To review external table options in SQL syntax, see Lakehouse External Table SQL Syntax.

Loading Tables Statement

To load an external table into MySQL HeatWave, specify the SECONDARY_LOAD clause in an ALTER TABLE statement and use the following syntax.

ALTER TABLE table_name SECONDARY_LOAD [GUIDED {ON | OFF}];

Specify the following clauses in the ALTER TABLE statement:

  • table_name: Specify the name of the table to load to MySQL HeatWave.

  • GUIDED: Available as of MySQL 9.4.1. Allows you to disable and enable Guided Load as needed. Set to OFF to disable Guided Load. By default, Guided Load is enabled.

Guided Load

Available as of MySQL 8.2.0, the Guided Load feature performs a set of checks and validations before loading data.

These checks include the following:

  • Automatically detect tables and columns that cannot be loaded. If there are tables and columns that are not compatible, stop the load.

  • Automatically set SECONDARY_ENGINE to rapid.

  • Detect any errors with ENGINE_ATTRIBUTE and report them.

  • Infer the table definition and make any necessary adjustments before loading data. These adjustments are similar to those performed by Autopilot during Lakehouse Auto Parallel Load. See: About Lakehouse Auto Parallel Load Schema Inference. If the inferred table definition is not compatible, stop the load.

  • Predict the amount of memory required for loading data. If the required memory is not available, stop the load.

  • Infer the record and field delimiters for CSV files and make the necessary adjustments.

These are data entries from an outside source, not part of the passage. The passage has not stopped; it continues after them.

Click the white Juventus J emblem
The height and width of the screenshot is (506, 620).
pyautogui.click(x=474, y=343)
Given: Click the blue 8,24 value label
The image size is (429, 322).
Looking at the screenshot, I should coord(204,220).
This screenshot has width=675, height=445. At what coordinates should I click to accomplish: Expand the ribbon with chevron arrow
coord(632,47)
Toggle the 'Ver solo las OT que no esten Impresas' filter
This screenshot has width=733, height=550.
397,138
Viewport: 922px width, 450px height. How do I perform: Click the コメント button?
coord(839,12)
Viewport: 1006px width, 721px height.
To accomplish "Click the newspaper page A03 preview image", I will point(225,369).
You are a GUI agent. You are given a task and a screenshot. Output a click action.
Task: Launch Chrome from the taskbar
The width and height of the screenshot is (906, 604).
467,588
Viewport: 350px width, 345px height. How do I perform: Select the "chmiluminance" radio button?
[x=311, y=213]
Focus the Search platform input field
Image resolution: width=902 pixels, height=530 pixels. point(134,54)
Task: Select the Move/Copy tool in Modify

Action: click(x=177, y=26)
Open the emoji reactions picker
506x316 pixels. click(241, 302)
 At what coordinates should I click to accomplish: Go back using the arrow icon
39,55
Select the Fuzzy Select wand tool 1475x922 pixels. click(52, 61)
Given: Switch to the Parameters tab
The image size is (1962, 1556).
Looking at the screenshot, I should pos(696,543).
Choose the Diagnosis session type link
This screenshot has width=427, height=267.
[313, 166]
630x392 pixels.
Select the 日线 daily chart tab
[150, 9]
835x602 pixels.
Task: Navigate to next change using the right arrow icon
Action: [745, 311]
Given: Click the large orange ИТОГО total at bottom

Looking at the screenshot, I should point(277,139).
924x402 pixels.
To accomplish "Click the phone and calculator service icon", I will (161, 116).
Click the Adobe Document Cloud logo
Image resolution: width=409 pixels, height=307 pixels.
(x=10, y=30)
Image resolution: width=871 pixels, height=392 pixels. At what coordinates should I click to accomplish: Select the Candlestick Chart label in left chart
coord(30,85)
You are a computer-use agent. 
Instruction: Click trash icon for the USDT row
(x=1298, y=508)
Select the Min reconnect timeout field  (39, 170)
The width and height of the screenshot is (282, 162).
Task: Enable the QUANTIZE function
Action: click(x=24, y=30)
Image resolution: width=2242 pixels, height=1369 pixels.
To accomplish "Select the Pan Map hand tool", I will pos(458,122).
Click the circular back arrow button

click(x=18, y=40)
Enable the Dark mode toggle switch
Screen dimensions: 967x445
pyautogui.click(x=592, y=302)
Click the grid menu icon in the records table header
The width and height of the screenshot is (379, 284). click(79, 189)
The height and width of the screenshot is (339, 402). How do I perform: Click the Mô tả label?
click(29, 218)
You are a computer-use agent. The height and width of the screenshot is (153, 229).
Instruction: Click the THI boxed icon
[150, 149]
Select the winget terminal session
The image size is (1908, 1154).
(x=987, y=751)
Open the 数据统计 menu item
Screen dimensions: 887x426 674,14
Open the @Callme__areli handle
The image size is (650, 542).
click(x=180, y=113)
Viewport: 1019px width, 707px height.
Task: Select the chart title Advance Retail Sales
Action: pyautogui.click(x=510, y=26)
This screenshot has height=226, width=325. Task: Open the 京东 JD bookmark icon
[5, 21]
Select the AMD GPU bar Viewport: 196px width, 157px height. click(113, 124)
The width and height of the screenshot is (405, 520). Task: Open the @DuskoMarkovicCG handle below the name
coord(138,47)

As of MySQL 9.4.1, you have the option to disable Guided Load if you want to skip these checks.

The following example manually creates an external table, and then loads the table into MySQL HeatWave with Guided Load disabled:

mysql> CREATE EXTERNAL TABLE table_1(col_1 int, col_2 int, col_3 int)
        FILE_FORMAT = (FORMAT csv)
        FILES = (URI = 'oci://mybucket@mynamespace/data_files/data_file_1.csv');
mysql> ALTER TABLE table_1 SECONDARY_LOAD GUIDED OFF;
Load External Data Manually Example

To demonstrate how to load data manually, the following example loads a single file and selects to use a pre-authenticated request (PAR).

The CSV file in this example is from Bank Marketing. To use this file, visit Bank Marketing and download the bank+marketing.zip file. Unzip the file, and then unzip the bank.zip file. Refer to the bank.csv file.

To load external data manually:

  1. Prepare the files to load in the proper format. See Supported File Formats.

  2. Upload the files to load into Object Storage. See Uploading an Object Storage Object to a Bucket in Oracle Cloud Infrastructure Documentation.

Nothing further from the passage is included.